→ Given data
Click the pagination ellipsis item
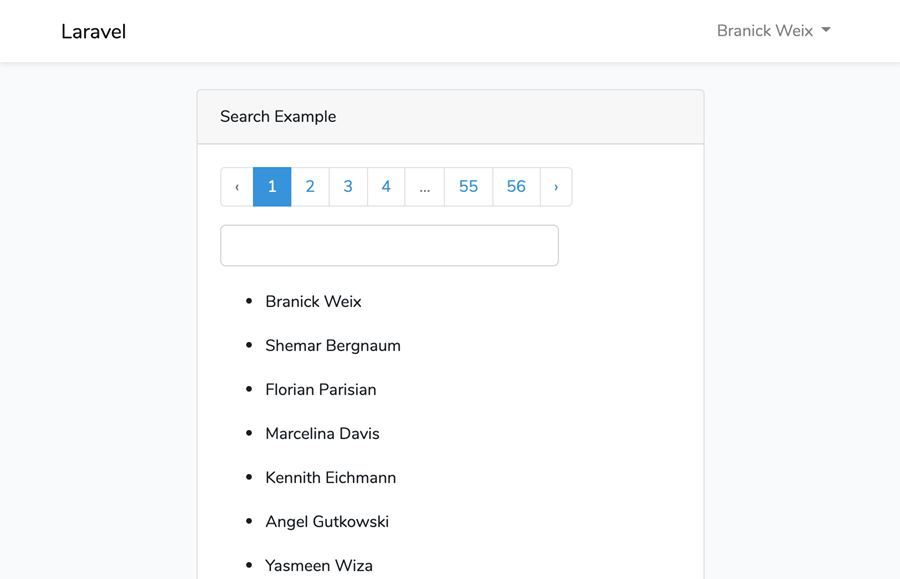900x579 pixels. [x=424, y=187]
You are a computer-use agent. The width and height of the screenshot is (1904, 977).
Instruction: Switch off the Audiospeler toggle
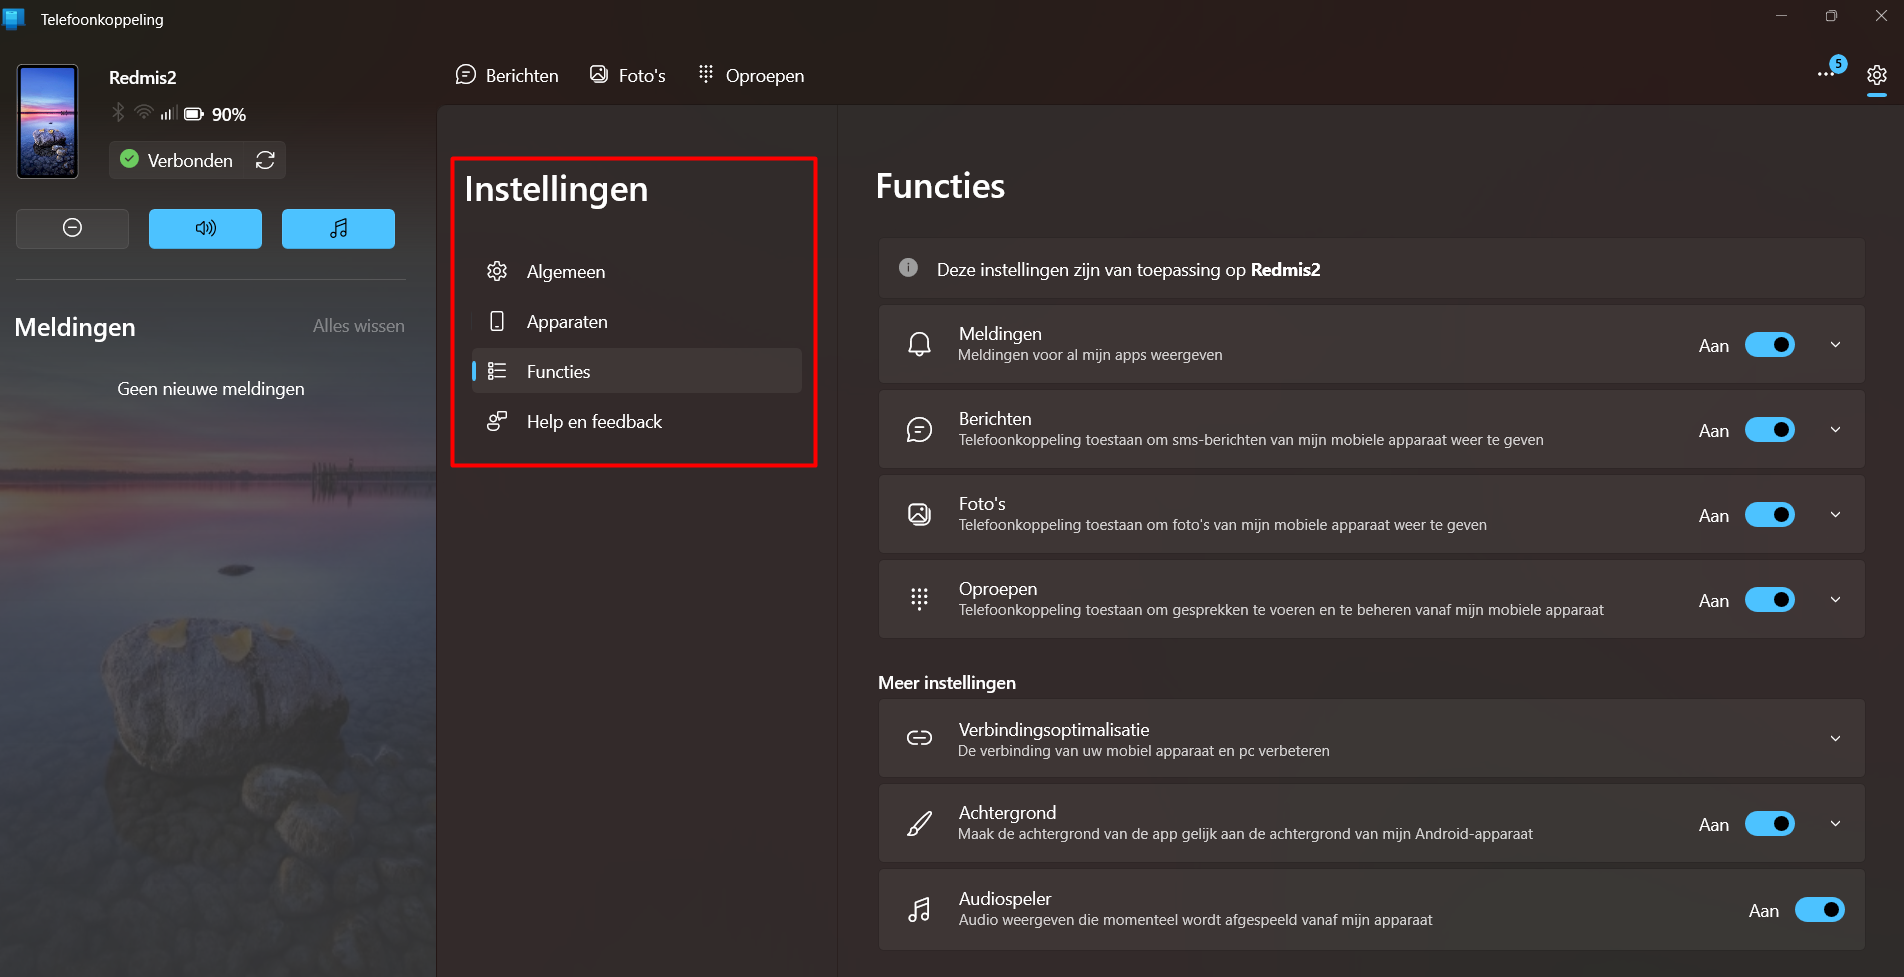(x=1819, y=910)
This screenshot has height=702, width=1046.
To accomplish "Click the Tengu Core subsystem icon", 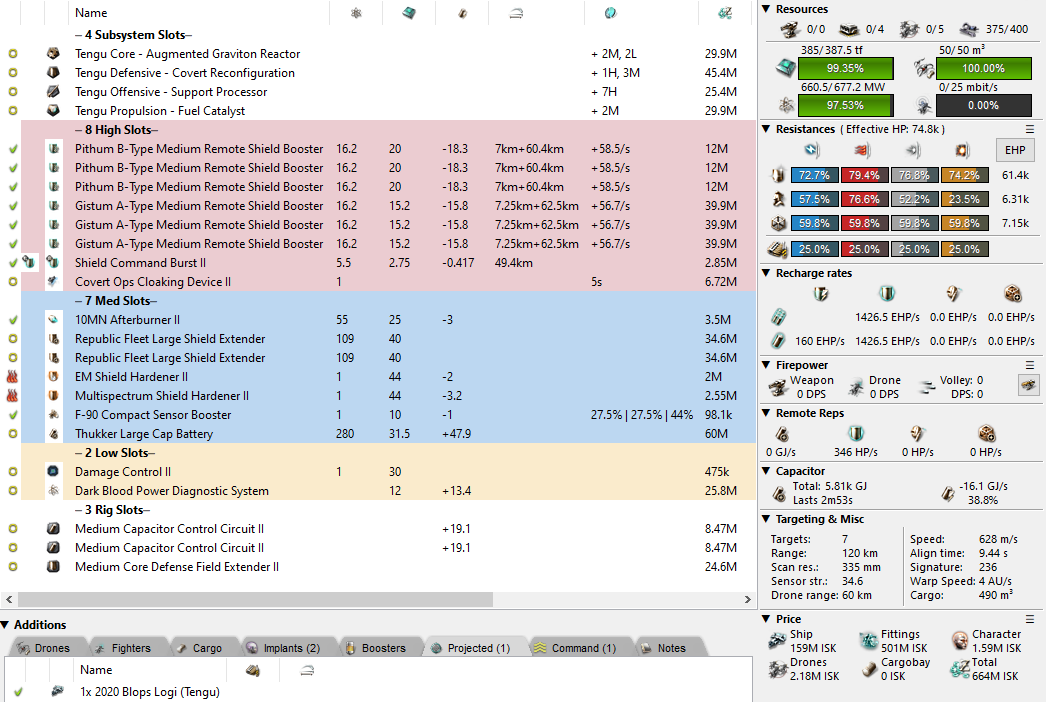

→ Instructions for the task
Your copy should begin at the line containing "Instruction: Switch off" and end at the last line of the data above, matching each line exactly and holding no pictures.

→ Worked solution
Instruction: Switch off the Audiospeler toggle
(x=1819, y=910)
This screenshot has height=702, width=1046.
To accomplish "Click the Tengu Core subsystem icon", 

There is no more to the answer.